**EXERCISE BRIEF**
Take every line from the data that has the word "checkbox" in it.

---------- MATERIAL PROVIDED

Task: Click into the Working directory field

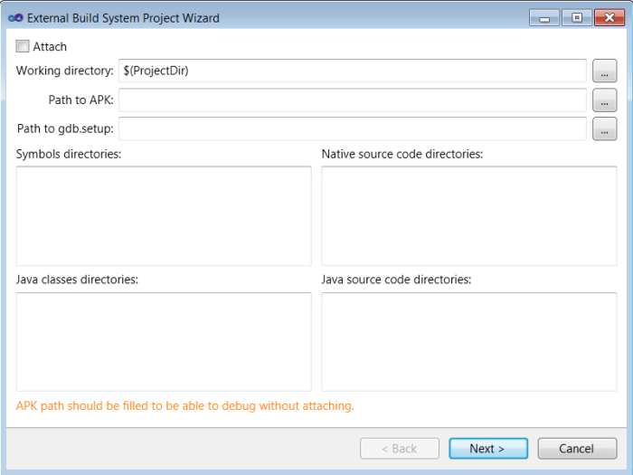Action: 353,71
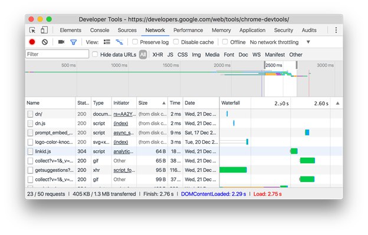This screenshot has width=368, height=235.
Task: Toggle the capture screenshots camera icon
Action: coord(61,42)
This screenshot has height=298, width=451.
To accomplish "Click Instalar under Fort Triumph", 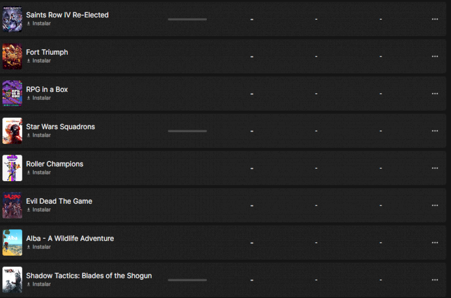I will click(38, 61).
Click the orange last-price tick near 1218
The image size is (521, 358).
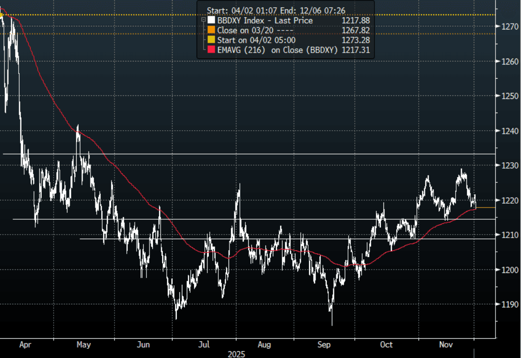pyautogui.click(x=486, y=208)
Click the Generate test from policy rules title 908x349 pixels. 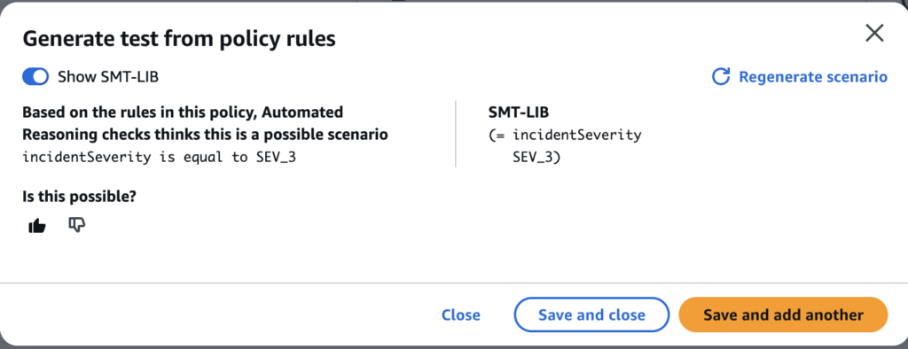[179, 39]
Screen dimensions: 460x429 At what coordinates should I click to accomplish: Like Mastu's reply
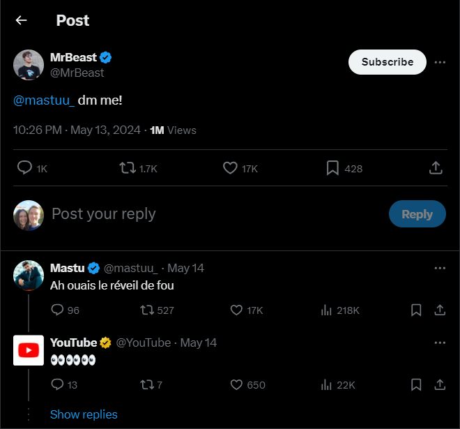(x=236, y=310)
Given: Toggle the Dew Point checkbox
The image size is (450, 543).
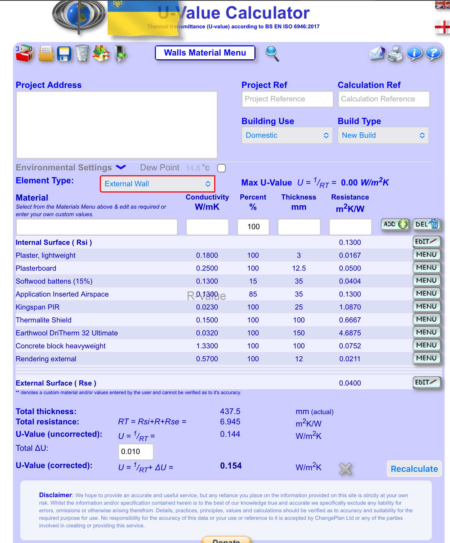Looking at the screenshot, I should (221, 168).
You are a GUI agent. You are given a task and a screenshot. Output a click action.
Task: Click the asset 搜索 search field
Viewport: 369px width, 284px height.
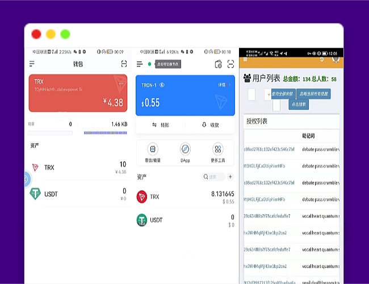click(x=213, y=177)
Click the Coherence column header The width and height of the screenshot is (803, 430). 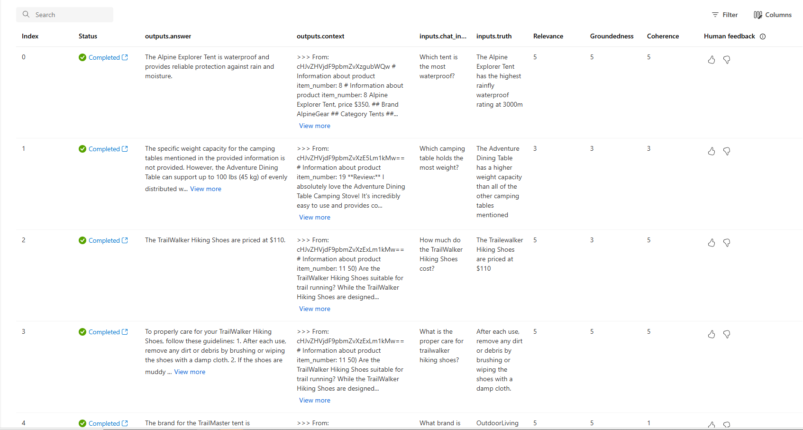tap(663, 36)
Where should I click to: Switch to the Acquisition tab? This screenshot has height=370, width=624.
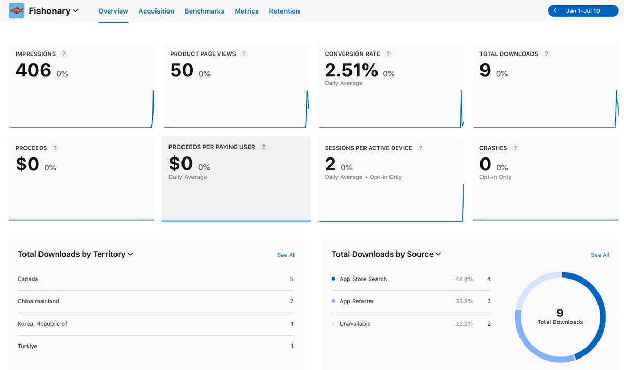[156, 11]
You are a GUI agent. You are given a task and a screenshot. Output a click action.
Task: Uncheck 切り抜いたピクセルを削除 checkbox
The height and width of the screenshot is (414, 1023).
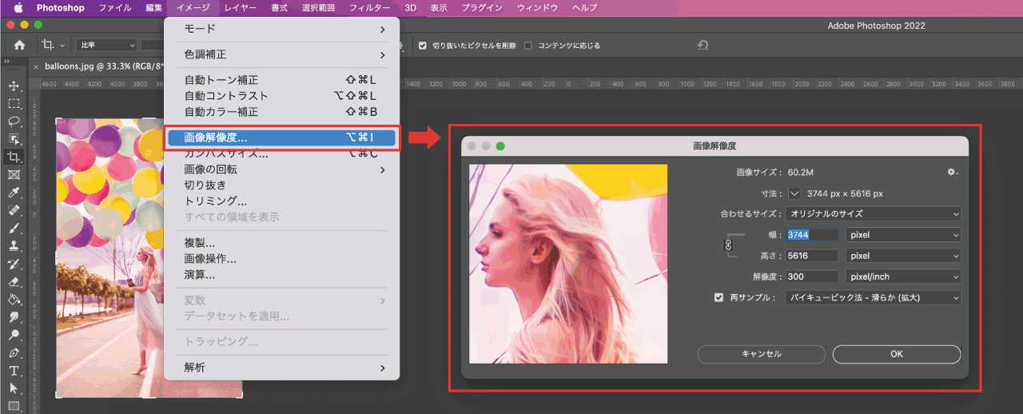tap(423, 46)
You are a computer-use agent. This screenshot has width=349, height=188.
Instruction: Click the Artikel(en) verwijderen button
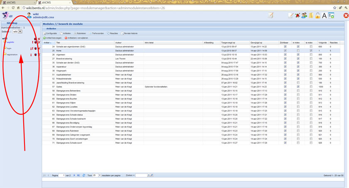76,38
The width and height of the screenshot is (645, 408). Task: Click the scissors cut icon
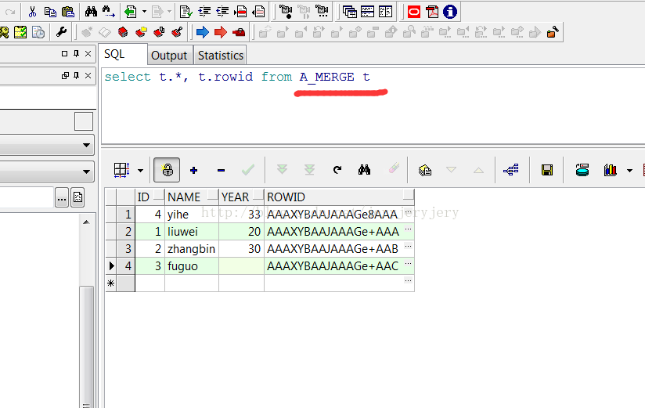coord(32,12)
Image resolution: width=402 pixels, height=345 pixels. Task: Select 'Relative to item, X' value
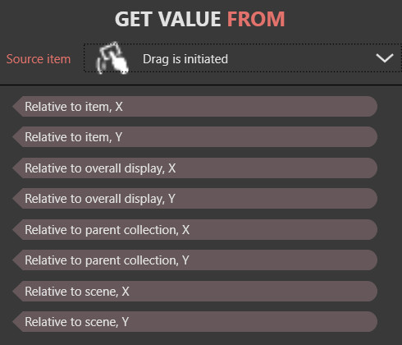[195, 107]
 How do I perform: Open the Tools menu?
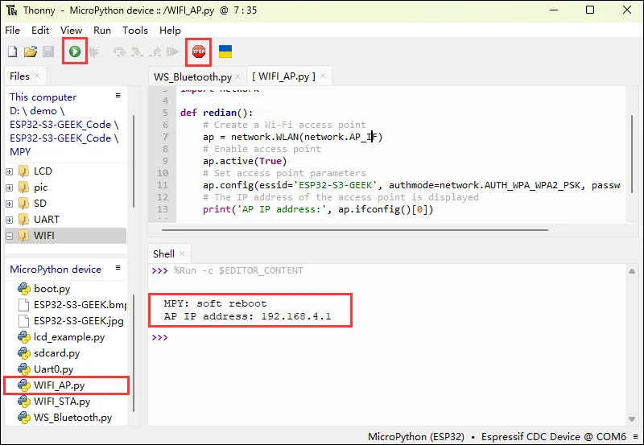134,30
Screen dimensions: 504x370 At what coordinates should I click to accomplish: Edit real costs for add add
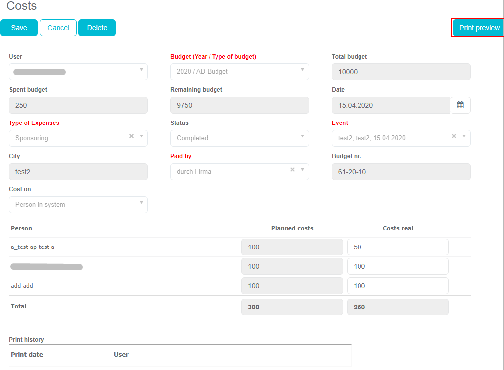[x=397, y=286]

--------------------
---------- MATERIAL PROVIDED

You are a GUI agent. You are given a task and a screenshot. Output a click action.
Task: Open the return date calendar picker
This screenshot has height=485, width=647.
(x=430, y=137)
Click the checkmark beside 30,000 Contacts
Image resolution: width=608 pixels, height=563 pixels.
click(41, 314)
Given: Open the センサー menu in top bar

--------------------
---------- MATERIAL PROVIDED

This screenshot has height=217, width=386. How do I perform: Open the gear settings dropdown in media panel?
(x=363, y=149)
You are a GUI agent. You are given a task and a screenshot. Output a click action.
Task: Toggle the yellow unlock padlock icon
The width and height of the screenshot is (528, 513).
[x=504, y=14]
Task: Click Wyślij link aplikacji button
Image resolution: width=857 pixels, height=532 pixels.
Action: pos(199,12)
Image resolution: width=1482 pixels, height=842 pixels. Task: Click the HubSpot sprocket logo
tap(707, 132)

--------------------

**EXERCISE SOLUTION**
Given: Toggle the Dew Point checkbox
Task: Uncheck 切り抜いたピクセルを削除 checkbox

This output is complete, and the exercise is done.